Il y a quelques temps, a tourné sur la toile un court métrage terrifiant. Tout ceux l’ayant vu se sont accordé sur ce point, il était difficile d’éteindre la lumière après l’avoir vu. Pourquoi ? Eh bien parce que dans ces 2min30 de terreur absolue, la peur réside dans le fait que dès que la lumière s’éteint, quelque chose apparaît dans l’obscurité. Éveillant en chacun de nous cette terreur enfantine qu’on a tous connu, qui n’a pas demandé à ses parents s’il pouvait laisser la lumière allumée plutôt qu’être confronté à la terrifiante obscurité où tout semble prendre vie, Lights Out joue sur les peurs primaires et ancestrales sans chercher à offrir la moindre explication. Cette créature est là, qu’elle soit né de nos terreurs nocturnes ou d’ailleurs, sa simple présence nous pétrifie.

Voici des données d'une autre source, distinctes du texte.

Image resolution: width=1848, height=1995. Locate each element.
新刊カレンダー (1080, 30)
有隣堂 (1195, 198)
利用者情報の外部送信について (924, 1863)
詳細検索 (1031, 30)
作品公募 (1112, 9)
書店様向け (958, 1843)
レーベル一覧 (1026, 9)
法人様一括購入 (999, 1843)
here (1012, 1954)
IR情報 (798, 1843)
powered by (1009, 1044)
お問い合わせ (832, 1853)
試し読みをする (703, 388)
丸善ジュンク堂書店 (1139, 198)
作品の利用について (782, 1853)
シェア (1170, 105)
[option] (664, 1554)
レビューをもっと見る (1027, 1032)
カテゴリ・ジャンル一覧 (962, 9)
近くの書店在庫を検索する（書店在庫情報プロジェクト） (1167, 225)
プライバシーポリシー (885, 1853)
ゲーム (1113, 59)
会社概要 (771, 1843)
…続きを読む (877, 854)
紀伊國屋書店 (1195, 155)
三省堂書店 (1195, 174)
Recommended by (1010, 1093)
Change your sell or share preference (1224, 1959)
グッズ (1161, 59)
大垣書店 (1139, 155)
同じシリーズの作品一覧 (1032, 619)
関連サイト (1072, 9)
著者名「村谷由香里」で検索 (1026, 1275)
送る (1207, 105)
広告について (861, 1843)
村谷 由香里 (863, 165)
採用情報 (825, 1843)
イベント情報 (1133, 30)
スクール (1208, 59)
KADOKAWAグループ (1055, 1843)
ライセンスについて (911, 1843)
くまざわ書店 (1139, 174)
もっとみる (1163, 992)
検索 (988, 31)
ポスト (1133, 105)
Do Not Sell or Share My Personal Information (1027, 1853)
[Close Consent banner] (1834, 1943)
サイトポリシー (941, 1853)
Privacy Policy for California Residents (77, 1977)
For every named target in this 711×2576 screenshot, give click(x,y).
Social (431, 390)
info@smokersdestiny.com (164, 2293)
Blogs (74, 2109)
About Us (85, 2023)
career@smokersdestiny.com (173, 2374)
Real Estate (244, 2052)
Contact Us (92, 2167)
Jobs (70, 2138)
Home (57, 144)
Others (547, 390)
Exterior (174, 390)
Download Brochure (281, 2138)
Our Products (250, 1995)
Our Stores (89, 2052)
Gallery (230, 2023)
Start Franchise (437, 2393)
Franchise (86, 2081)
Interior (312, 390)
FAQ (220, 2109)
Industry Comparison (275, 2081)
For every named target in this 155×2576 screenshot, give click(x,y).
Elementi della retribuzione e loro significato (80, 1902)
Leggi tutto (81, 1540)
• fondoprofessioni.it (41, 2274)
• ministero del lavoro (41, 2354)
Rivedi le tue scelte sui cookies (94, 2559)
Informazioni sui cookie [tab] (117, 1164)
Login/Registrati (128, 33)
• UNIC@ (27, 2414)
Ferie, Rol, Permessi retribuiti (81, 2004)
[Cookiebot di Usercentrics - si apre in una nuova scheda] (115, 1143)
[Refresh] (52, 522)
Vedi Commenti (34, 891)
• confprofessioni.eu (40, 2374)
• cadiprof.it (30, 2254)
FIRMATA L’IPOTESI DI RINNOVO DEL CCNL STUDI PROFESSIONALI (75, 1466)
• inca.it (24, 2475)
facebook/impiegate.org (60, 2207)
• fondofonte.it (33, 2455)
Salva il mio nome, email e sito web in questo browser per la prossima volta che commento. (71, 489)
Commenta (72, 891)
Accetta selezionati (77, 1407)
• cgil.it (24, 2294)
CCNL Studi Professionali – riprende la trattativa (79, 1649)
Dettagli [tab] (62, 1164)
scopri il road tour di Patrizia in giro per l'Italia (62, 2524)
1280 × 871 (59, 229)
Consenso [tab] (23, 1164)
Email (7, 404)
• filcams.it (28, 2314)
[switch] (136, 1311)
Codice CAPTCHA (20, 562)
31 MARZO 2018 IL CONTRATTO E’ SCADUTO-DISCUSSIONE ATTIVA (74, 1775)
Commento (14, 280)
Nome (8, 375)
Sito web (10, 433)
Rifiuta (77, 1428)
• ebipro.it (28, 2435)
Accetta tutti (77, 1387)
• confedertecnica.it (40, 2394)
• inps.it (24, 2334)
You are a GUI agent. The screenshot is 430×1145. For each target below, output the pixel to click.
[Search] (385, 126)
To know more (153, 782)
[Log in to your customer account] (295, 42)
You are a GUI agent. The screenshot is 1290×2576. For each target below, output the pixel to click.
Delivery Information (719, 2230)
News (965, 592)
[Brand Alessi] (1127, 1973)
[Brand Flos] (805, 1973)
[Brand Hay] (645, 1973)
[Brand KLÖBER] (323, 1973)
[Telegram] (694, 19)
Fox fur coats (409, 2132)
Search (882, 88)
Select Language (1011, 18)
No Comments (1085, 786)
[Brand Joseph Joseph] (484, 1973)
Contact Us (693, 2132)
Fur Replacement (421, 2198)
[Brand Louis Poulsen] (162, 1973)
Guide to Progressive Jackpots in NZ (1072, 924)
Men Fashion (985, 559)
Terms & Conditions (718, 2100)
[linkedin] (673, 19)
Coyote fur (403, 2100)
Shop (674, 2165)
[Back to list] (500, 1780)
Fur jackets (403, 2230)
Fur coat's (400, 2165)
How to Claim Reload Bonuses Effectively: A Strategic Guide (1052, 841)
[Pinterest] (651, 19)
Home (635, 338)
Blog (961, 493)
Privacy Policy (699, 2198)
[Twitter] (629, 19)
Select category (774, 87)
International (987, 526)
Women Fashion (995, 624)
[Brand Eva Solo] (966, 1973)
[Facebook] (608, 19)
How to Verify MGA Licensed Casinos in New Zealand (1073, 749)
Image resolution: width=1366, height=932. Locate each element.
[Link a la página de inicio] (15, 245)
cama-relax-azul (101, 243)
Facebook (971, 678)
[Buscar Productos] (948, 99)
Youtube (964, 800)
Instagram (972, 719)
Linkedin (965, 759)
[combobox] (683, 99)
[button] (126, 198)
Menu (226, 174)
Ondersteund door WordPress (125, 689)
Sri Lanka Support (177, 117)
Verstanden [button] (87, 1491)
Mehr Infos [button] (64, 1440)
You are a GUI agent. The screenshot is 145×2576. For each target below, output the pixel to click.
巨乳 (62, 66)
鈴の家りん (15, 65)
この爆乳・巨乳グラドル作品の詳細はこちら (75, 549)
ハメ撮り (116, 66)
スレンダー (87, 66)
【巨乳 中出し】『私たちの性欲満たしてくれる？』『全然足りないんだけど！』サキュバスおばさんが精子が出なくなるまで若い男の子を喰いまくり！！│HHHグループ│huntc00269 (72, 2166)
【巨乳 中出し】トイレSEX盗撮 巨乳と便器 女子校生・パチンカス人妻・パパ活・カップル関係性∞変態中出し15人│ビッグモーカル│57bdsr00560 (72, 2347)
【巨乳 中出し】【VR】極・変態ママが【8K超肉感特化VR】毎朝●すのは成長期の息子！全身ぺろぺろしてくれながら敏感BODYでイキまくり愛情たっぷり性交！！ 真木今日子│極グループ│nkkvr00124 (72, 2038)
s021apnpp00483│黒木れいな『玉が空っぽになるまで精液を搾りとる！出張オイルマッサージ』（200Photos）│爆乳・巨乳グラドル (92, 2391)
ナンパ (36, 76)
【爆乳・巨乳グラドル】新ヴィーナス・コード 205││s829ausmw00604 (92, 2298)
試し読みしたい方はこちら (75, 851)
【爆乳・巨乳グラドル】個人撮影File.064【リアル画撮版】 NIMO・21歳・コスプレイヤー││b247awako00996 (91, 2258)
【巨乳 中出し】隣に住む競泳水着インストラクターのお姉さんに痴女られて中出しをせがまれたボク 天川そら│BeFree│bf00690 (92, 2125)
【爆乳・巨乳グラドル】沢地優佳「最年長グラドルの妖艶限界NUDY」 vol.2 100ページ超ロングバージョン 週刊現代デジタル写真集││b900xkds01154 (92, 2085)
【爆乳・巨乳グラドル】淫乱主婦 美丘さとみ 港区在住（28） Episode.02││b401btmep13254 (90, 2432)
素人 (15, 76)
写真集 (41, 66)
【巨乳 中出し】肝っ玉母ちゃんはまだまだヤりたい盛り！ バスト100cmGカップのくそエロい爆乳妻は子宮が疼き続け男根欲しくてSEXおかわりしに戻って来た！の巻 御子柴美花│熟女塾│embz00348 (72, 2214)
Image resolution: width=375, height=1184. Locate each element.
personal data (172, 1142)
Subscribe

Excessivement court, moins de 3min, Lights Out est d’une redoutable efficacité. Un personnage, une femme allant se coucher le soir, seule dans son appartement, un couloir, une chambre, tout est dans la sobriété. La créature évolue dans l’obscurité et se rapproche à chaque fois que la lumière s’éteint. Très basique, il en est pas moins terriblement efficace. Un simple champs contre champs nous met directement dans le bain, la disparition de la créature, l’obscurité de la chambre, les bruits du bois grinçant sur un parquet semblant neuf, tout cela fait naitre l’inquiétude. La mise en scène est moderne évoquant un Insidious ou bien The Conjuring, mais avec une brillante simplicité.